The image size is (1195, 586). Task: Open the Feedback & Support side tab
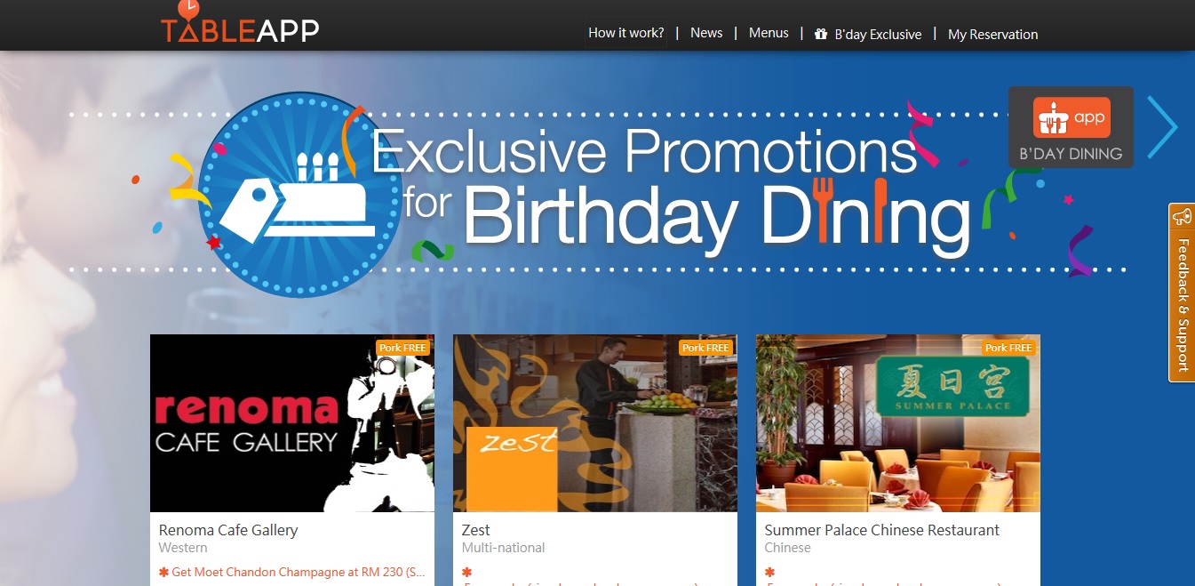click(1182, 293)
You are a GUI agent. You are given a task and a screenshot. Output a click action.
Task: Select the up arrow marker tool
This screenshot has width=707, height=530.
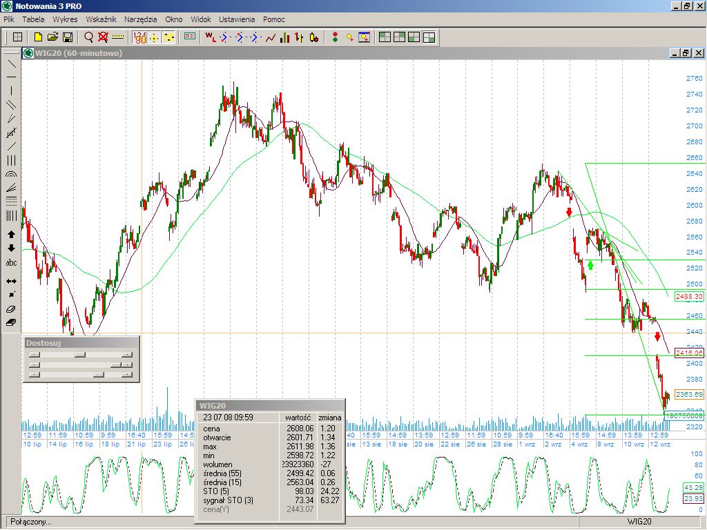(12, 235)
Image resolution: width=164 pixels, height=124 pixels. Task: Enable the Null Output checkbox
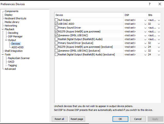point(56,20)
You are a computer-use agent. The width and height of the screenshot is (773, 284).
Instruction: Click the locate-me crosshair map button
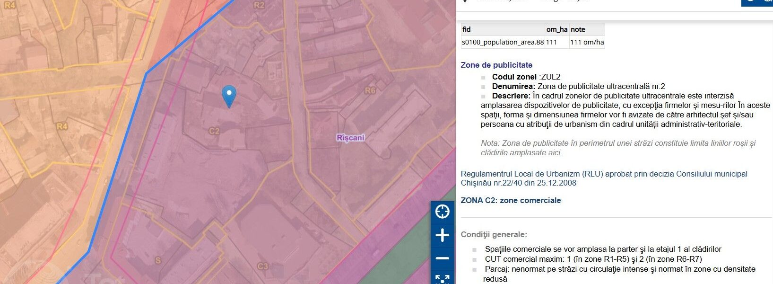coord(442,212)
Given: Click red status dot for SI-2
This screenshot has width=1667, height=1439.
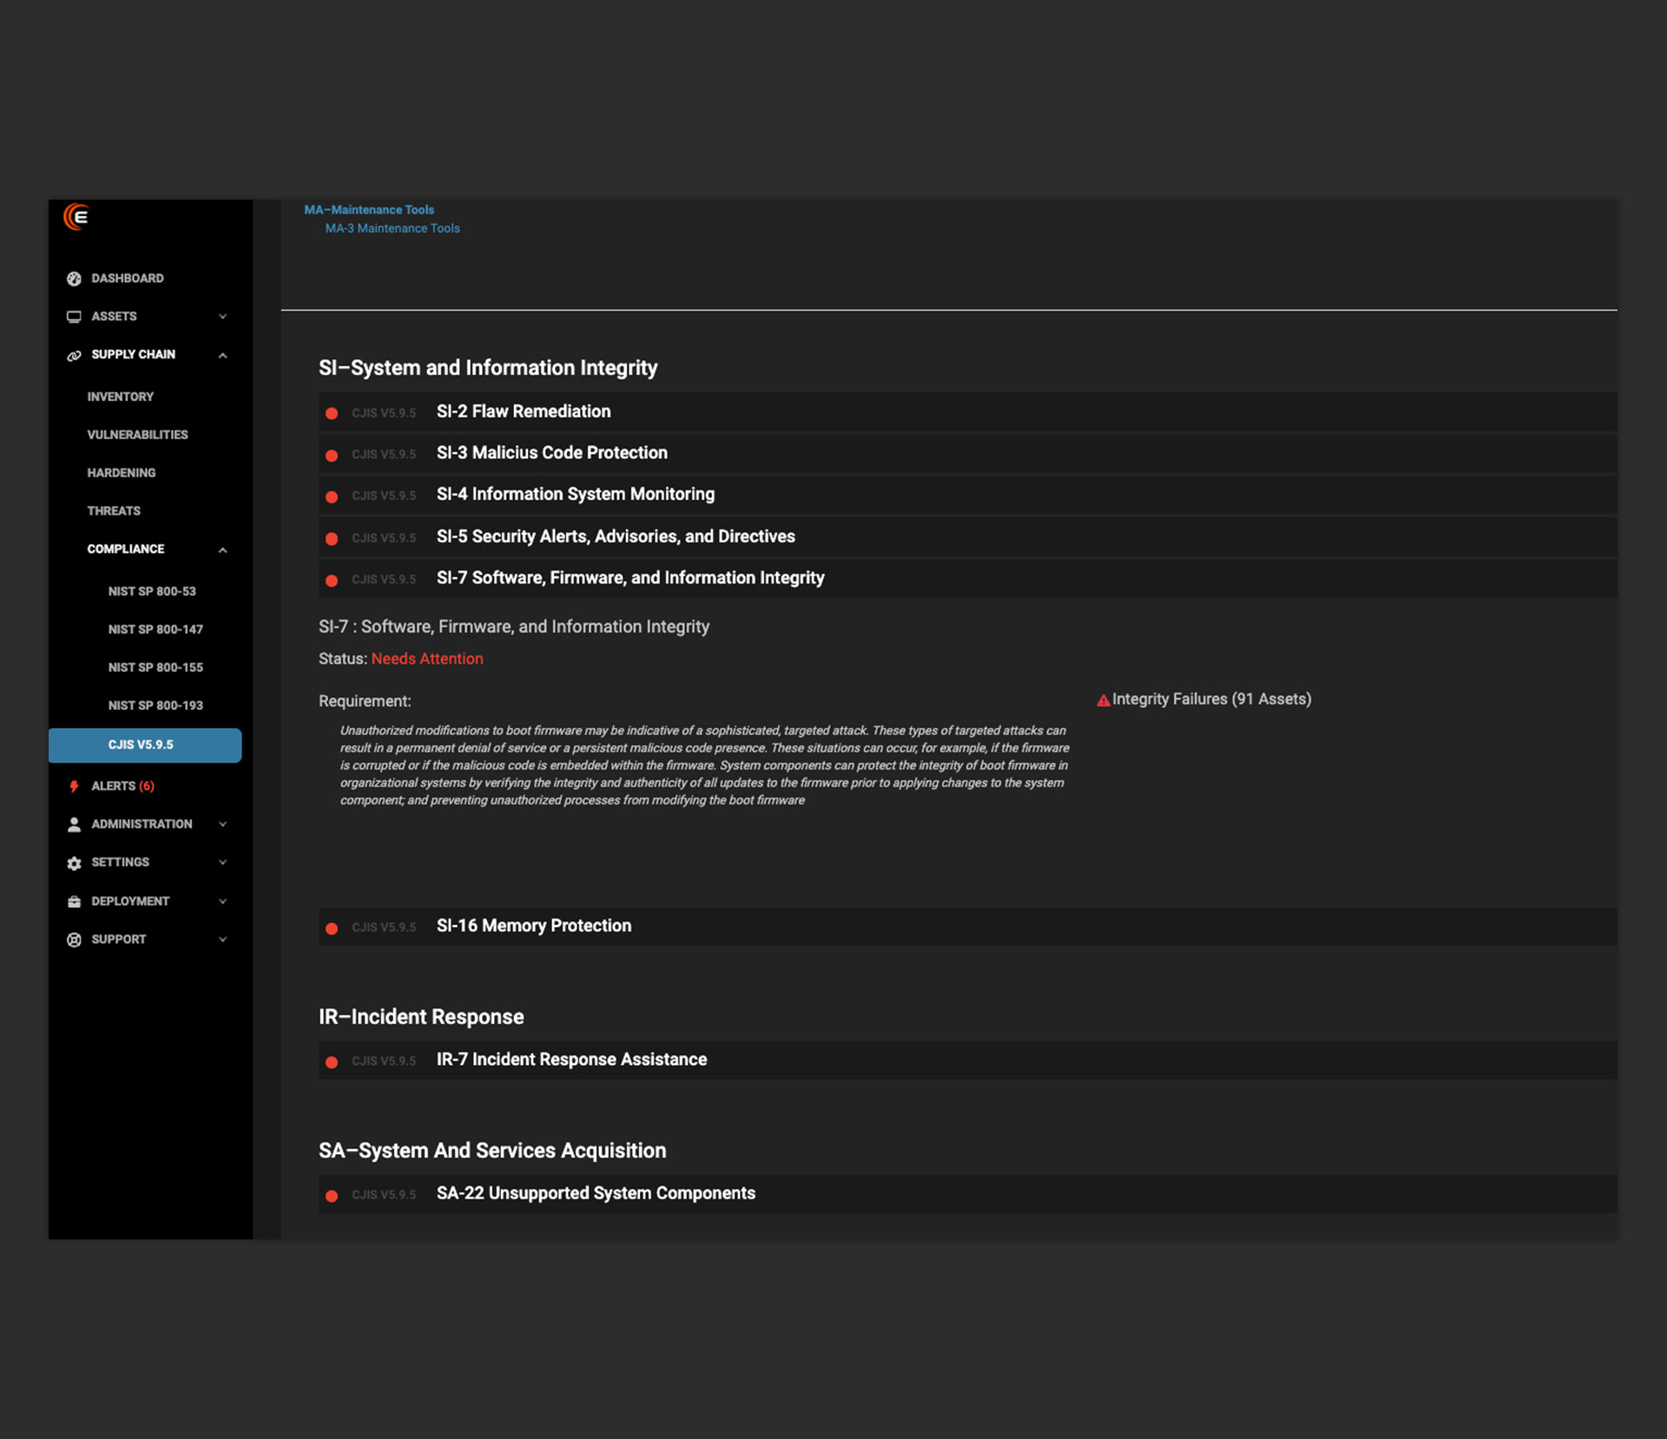Looking at the screenshot, I should pyautogui.click(x=332, y=414).
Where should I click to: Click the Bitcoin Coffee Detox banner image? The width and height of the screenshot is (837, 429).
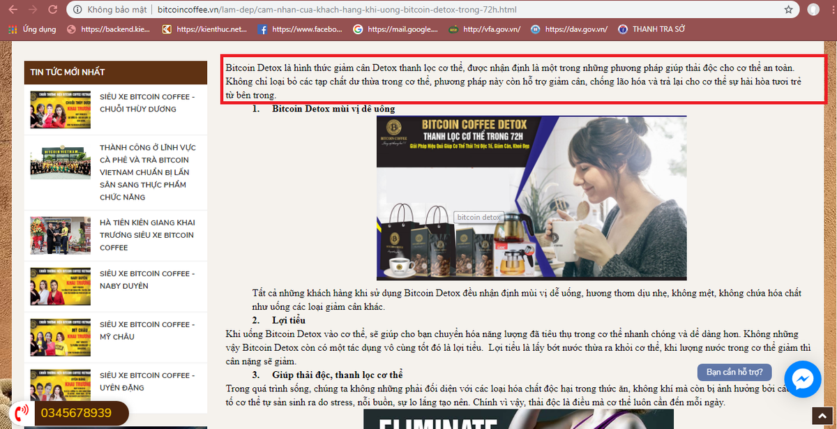(x=531, y=198)
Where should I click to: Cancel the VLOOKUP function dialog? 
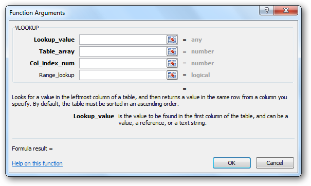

━━━━

§ **TASK OBJECTIVE**
Rewrite every line of the rows above as a numbered list, skipping any blank lines and omitting the pictures.

§ **ANSWER TO THE TASK**
1. The image size is (1195, 586). Task: Open the Feedback & Support side tab
2. click(1182, 293)
3. You are a GUI agent. You are given a task and a screenshot. Output a click action.
4. Task: Select the up arrow marker tool
5. This screenshot has width=707, height=530.
6. (12, 235)
7. Image resolution: width=164 pixels, height=124 pixels. Task: Enable the Null Output checkbox
8. point(56,20)
9. You are a computer-use agent. The width and height of the screenshot is (773, 284).
10. Instruction: Click the locate-me crosshair map button
11. coord(442,212)
12. Given: Click red status dot for SI-2
13. This screenshot has width=1667, height=1439.
14. Looking at the screenshot, I should pyautogui.click(x=332, y=414).
15. Where should I click to: Click the Bitcoin Coffee Detox banner image? The width and height of the screenshot is (837, 429).
16. (x=531, y=198)
17. Where should I click to: Cancel the VLOOKUP function dialog? 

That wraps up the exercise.